● **THE PROBLEM**
Go through the entries below. Copy out every line that contains "height".

DATA RECORDS START

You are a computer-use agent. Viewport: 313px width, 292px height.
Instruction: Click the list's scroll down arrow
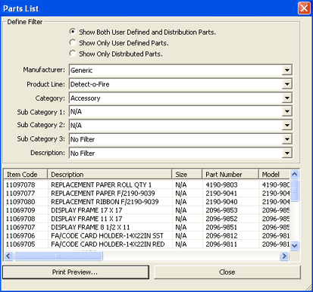[x=295, y=245]
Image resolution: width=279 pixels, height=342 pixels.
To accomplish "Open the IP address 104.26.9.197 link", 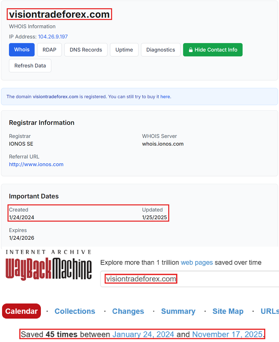I will (53, 37).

DATA RECORDS END

● **SOLUTION TO THE EXERCISE**
You are a computer-use agent. Viewport: 313px width, 292px height.
Image resolution: width=279 pixels, height=342 pixels.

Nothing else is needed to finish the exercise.